HOW TO COMPLETE THIS TASK:
Copy nothing but the lines from the one containing "You are a GUI" through the last line of the entries below, exactly as written and without pictures.

RECORDS FOR THE EXERCISE:

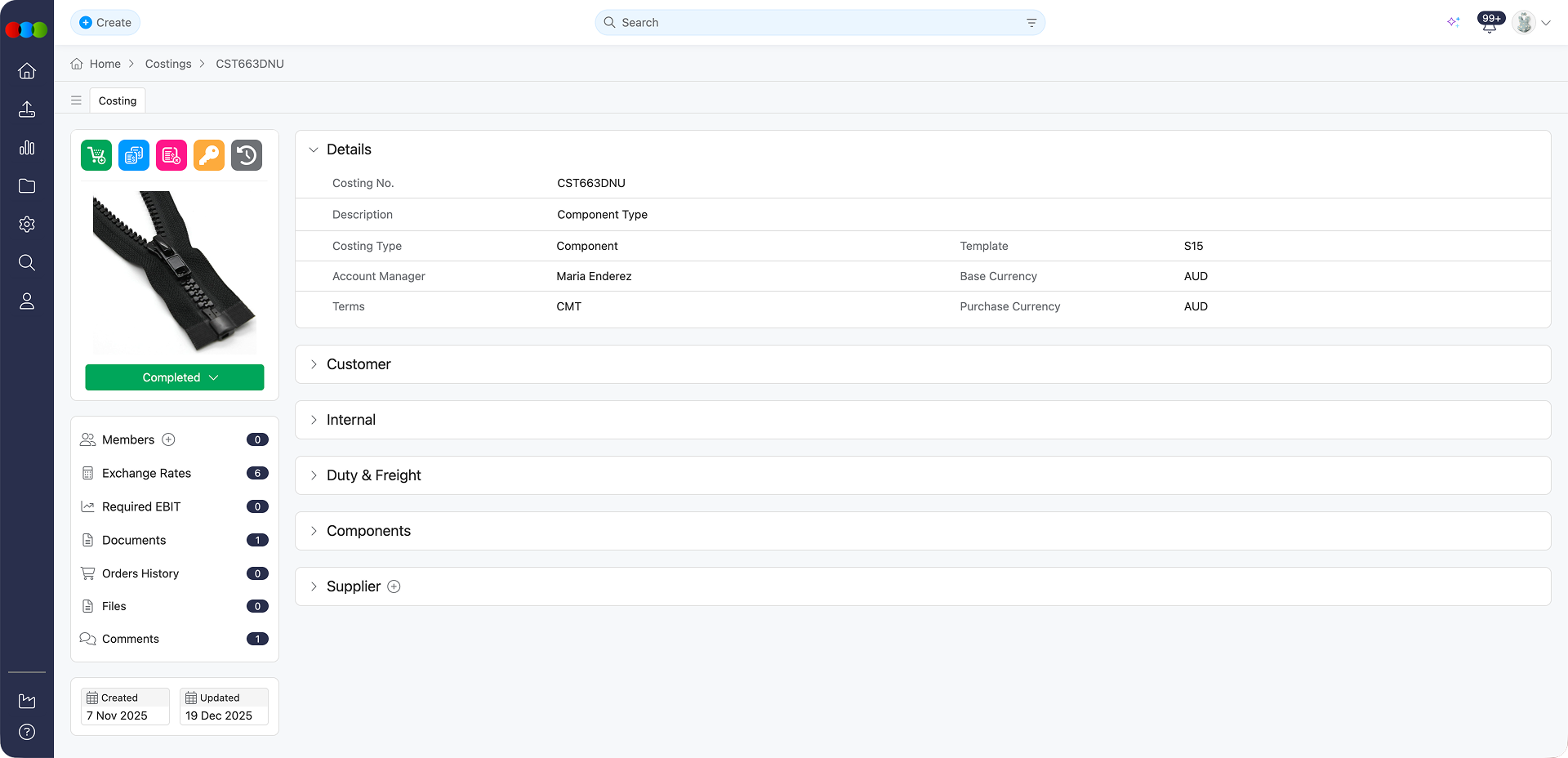Expand the Customer section
Screen dimensions: 1568x758
359,364
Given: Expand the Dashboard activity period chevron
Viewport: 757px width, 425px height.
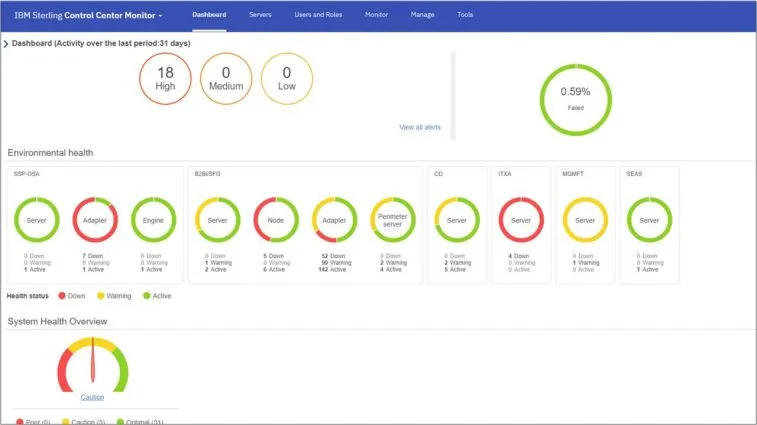Looking at the screenshot, I should click(x=6, y=44).
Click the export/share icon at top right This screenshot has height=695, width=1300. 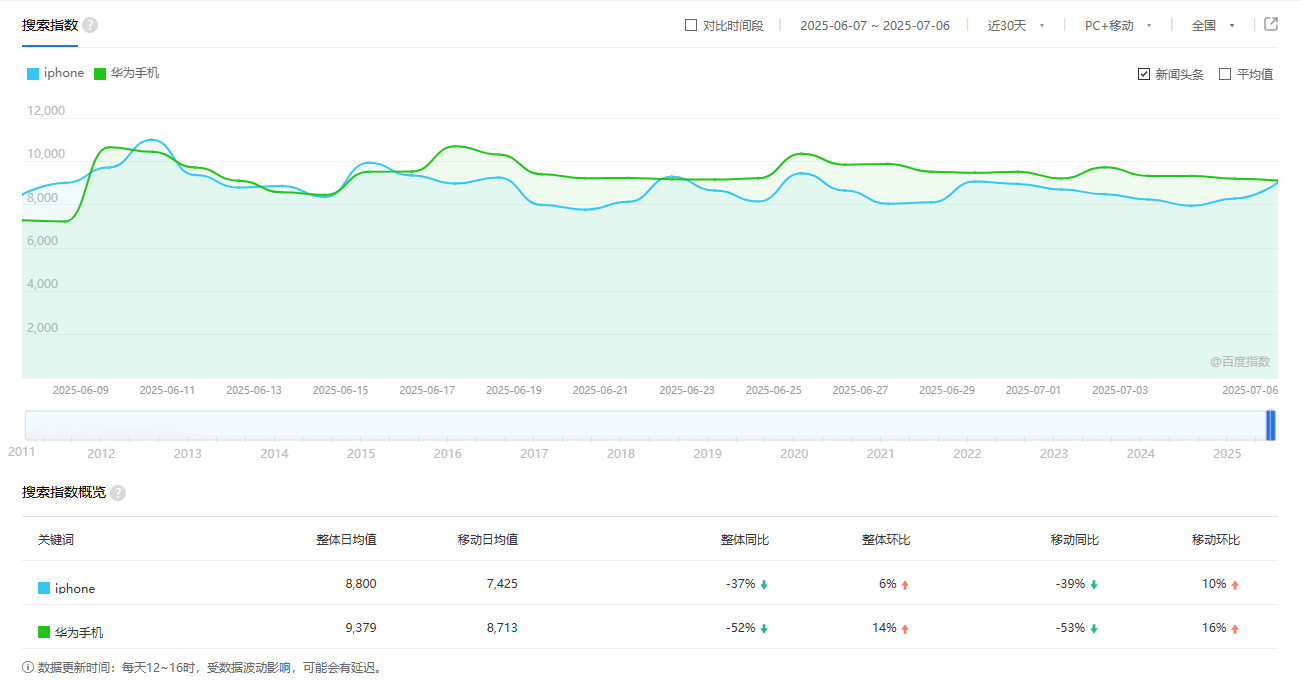[1271, 25]
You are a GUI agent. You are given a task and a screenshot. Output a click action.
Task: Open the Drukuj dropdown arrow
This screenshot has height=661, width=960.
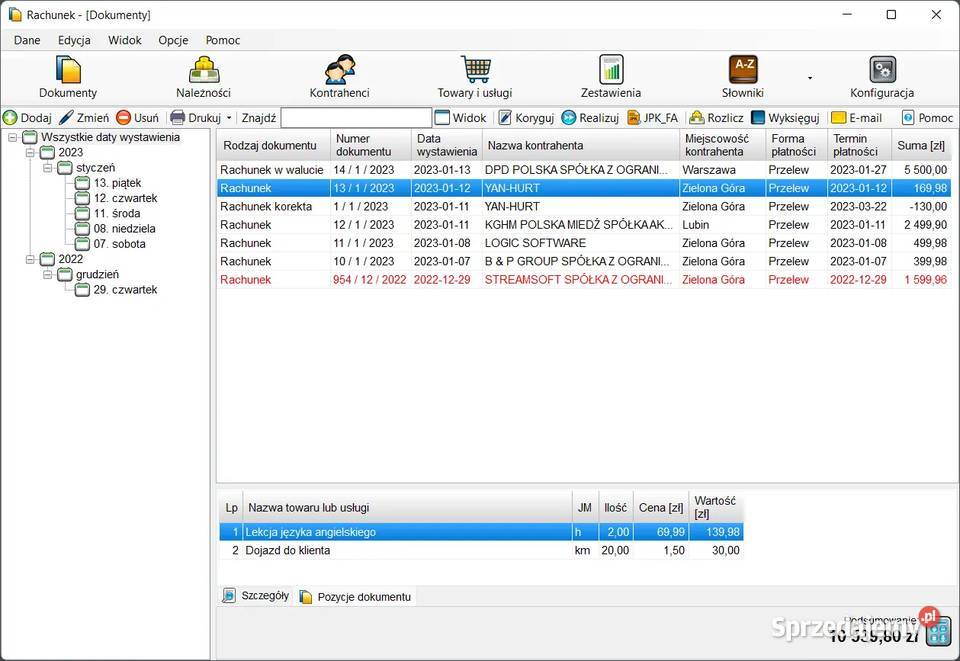coord(229,118)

WRITTEN ANSWER:
You are a GUI agent. You are given a task and a screenshot. Output a click action.
Task: Open the Drukuj dropdown arrow
This screenshot has height=661, width=960.
coord(229,118)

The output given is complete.